*** Input records ***

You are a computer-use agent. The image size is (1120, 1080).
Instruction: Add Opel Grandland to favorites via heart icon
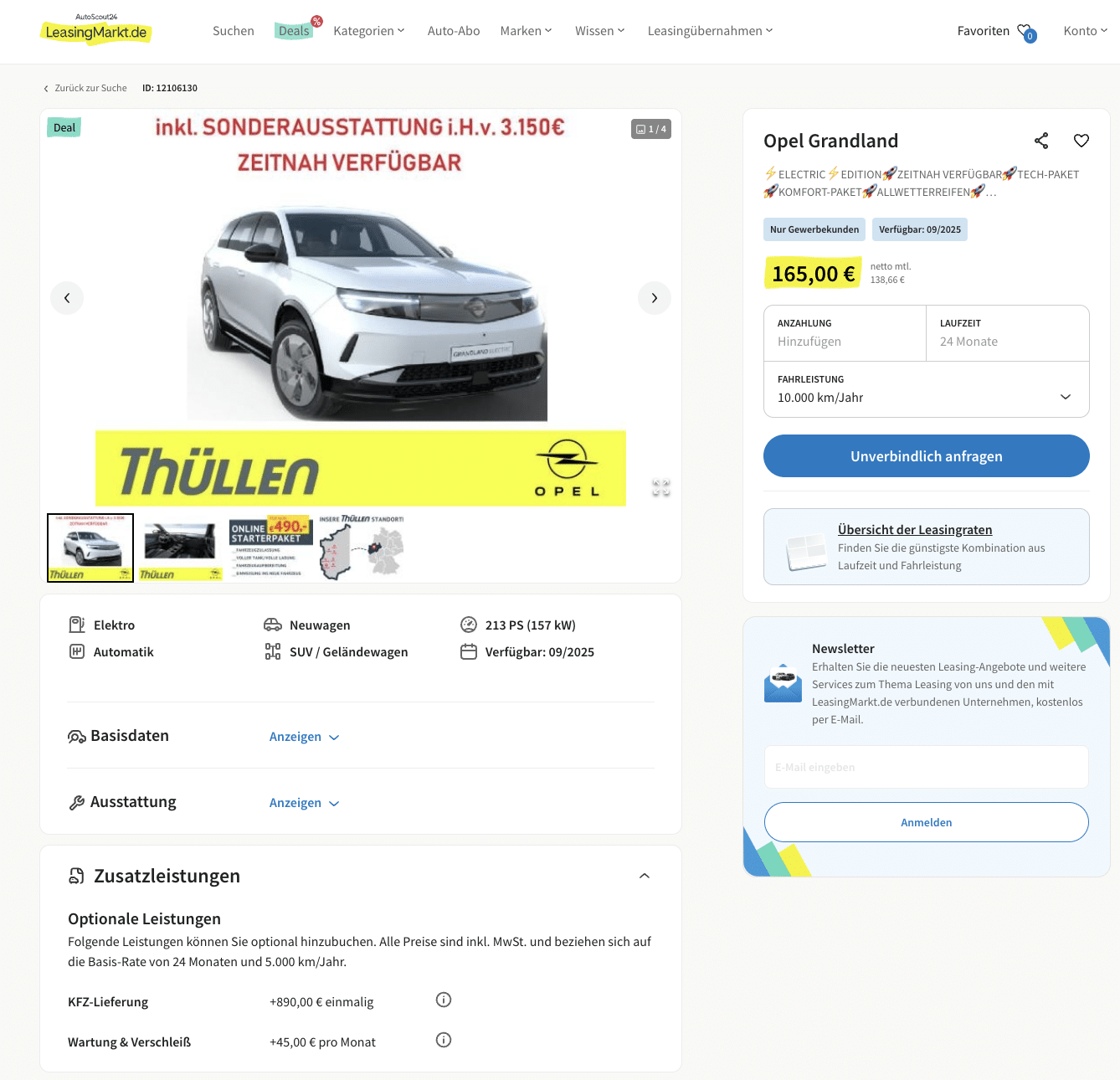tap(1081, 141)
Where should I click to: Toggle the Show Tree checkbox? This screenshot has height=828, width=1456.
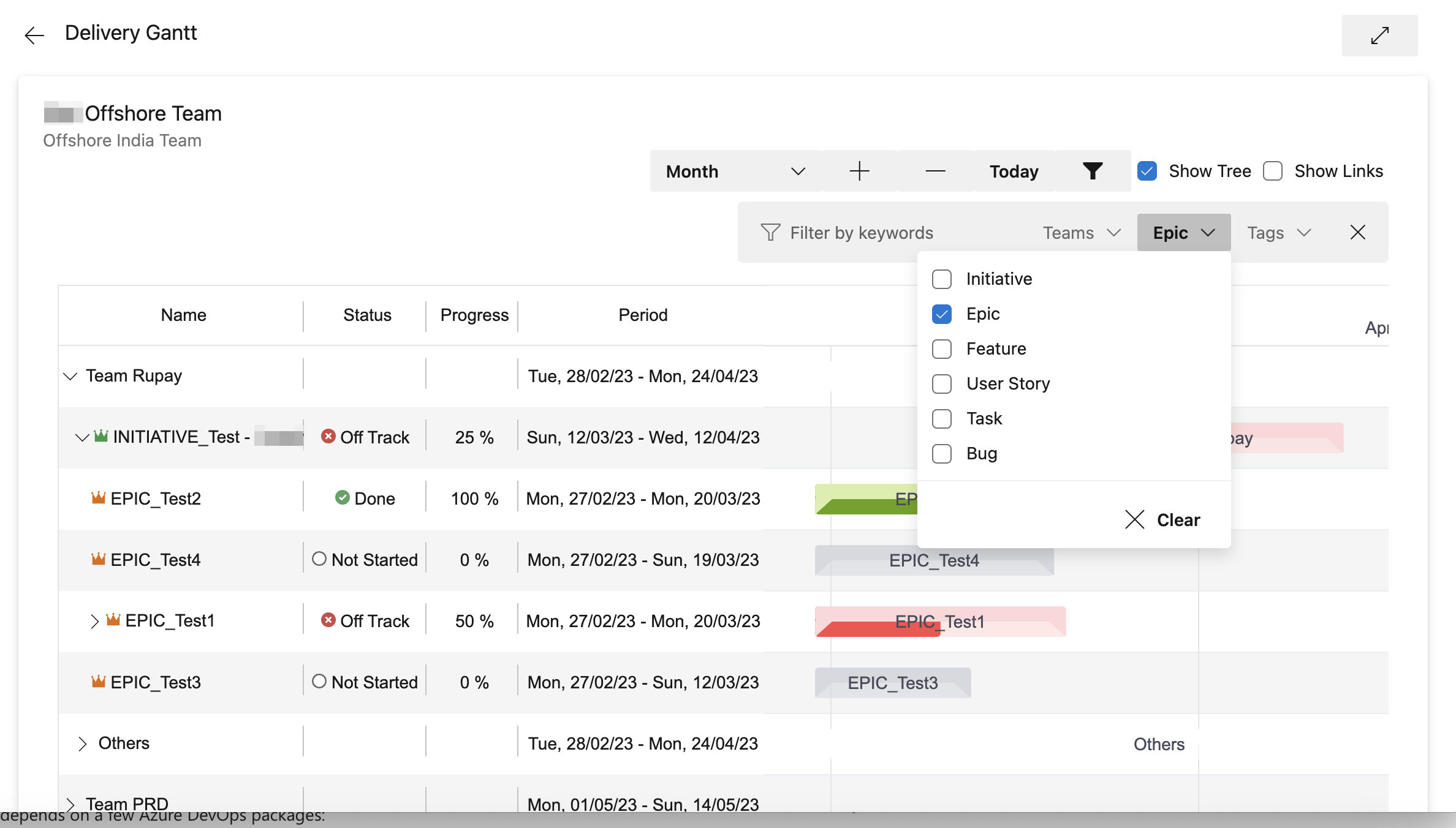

*** End of Input records ***
*** Input records ***

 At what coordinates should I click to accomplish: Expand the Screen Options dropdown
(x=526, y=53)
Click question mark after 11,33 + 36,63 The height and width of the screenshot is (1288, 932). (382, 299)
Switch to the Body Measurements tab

*** End of Input records ***

> _Try it_:
What you give back should be only the lines of the records above, starting at the line with "At what coordinates" and ending at the line with "Switch to the Body Measurements tab", restated word for word.

> _Reply to the exercise_:
 At what coordinates should I click to accomplish: Expand the Screen Options dropdown
(x=526, y=53)
Click question mark after 11,33 + 36,63 The height and width of the screenshot is (1288, 932). (382, 299)
Switch to the Body Measurements tab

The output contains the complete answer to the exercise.